+++ DATASET ENTRIES
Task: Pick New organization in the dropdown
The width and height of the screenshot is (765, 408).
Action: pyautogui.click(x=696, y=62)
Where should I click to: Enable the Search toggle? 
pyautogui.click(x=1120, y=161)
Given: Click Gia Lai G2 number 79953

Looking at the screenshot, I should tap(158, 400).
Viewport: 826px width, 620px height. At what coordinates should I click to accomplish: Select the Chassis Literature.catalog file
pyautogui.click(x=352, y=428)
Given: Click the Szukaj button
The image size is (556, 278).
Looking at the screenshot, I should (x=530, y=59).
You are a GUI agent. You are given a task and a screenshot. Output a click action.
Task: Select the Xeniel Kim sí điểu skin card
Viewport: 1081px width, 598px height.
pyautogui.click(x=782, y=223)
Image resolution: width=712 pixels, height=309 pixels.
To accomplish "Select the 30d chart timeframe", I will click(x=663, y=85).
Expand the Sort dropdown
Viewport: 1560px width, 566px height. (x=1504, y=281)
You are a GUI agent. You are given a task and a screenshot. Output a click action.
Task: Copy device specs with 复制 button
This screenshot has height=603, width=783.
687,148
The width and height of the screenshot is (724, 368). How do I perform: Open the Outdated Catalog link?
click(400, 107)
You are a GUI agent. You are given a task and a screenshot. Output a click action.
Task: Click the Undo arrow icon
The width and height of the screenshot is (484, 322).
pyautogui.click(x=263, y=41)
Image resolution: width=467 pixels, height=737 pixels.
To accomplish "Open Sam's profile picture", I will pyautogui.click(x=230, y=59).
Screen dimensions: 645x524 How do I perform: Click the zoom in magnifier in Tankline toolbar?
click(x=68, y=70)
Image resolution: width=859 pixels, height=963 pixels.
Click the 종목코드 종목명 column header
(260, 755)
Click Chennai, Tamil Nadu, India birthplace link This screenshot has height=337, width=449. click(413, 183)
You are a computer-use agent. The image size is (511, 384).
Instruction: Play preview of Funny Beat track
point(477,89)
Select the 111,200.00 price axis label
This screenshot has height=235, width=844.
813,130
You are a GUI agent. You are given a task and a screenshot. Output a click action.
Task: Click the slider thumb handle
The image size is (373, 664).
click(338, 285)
++++++
**TO DO:** Give back exactly what runs from the first line of the listing above to the line that contains "Image resolution: width=859", keeping both end lines.

**YOUR SOLUTION:**
Task: Pick New organization in the dropdown
The width and height of the screenshot is (765, 408).
Action: pyautogui.click(x=696, y=62)
Where should I click to: Enable the Search toggle? 
pyautogui.click(x=1120, y=161)
Given: Click Gia Lai G2 number 79953

Looking at the screenshot, I should tap(158, 400).
Viewport: 826px width, 620px height. At what coordinates should I click to accomplish: Select the Chassis Literature.catalog file
pyautogui.click(x=352, y=428)
Given: Click the Szukaj button
The image size is (556, 278).
Looking at the screenshot, I should (x=530, y=59).
You are a GUI agent. You are given a task and a screenshot. Output a click action.
Task: Select the Xeniel Kim sí điểu skin card
Viewport: 1081px width, 598px height.
pyautogui.click(x=782, y=223)
Image resolution: width=712 pixels, height=309 pixels.
To accomplish "Select the 30d chart timeframe", I will click(x=663, y=85).
Expand the Sort dropdown
Viewport: 1560px width, 566px height. (x=1504, y=281)
You are a GUI agent. You are given a task and a screenshot. Output a click action.
Task: Copy device specs with 复制 button
This screenshot has height=603, width=783.
687,148
The width and height of the screenshot is (724, 368). How do I perform: Open the Outdated Catalog link?
click(400, 107)
You are a GUI agent. You are given a task and a screenshot. Output a click action.
Task: Click the Undo arrow icon
The width and height of the screenshot is (484, 322).
pyautogui.click(x=263, y=41)
Image resolution: width=467 pixels, height=737 pixels.
To accomplish "Open Sam's profile picture", I will pyautogui.click(x=230, y=59).
Screen dimensions: 645x524 How do I perform: Click the zoom in magnifier in Tankline toolbar?
click(x=68, y=70)
Image resolution: width=859 pixels, height=963 pixels.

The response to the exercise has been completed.